**Exercise goal:** Please return exactly the lines from the one containing "Maximize the view3dscene window" through the end of the records, including both.

**Material for the task:**

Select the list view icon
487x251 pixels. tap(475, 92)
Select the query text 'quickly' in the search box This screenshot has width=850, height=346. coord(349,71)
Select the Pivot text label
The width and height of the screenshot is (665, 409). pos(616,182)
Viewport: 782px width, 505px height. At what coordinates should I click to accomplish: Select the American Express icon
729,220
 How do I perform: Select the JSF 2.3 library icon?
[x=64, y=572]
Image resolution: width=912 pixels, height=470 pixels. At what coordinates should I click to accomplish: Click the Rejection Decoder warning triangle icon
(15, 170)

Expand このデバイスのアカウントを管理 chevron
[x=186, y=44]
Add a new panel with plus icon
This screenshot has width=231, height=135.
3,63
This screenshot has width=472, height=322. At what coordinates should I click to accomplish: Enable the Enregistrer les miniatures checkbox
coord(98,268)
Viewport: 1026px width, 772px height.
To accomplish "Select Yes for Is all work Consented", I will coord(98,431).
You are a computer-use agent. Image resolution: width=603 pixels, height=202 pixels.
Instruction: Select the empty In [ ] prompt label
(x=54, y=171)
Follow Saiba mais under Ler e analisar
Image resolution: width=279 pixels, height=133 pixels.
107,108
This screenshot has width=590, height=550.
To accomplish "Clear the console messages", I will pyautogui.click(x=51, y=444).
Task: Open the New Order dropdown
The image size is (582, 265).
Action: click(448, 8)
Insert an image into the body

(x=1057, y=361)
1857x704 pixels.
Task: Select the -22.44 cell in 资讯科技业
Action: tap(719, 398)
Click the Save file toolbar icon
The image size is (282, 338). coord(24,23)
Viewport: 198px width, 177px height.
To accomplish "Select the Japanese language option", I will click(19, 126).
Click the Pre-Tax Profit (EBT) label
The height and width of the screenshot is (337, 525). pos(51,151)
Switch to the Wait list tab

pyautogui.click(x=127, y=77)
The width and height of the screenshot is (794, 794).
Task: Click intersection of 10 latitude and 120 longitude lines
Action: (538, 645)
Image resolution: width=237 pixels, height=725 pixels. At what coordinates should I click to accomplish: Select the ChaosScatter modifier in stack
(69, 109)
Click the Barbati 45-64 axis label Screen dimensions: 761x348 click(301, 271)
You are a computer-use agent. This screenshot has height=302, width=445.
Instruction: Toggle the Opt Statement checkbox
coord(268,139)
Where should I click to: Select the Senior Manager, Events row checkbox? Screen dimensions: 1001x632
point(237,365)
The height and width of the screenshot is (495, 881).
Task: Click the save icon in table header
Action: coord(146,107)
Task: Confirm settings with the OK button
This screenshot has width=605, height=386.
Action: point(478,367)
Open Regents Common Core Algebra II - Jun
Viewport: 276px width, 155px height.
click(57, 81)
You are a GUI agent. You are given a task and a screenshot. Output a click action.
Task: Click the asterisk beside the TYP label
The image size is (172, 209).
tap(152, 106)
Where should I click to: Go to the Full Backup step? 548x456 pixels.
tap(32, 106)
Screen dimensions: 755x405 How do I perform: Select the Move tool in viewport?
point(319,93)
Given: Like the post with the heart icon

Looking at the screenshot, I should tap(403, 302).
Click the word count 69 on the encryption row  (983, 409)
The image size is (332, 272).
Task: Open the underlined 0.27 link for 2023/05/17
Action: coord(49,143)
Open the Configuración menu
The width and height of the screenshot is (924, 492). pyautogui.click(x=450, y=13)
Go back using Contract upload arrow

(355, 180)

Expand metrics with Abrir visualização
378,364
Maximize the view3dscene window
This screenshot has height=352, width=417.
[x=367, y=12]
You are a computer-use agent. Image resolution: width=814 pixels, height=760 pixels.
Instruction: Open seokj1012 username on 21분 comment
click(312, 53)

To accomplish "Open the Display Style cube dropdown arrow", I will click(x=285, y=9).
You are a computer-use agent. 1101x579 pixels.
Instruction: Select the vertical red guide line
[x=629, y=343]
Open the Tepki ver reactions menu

**Your response:**
Maximize the view3dscene window
This screenshot has height=352, width=417.
[x=367, y=12]
You are a computer-use agent. Image resolution: width=814 pixels, height=760 pixels.
Instruction: Open seokj1012 username on 21분 comment
click(312, 53)

To accomplish "Open the Display Style cube dropdown arrow", I will click(x=285, y=9).
You are a computer-use agent. 1101x579 pixels.
Instruction: Select the vertical red guide line
[x=629, y=343]
Open the Tepki ver reactions menu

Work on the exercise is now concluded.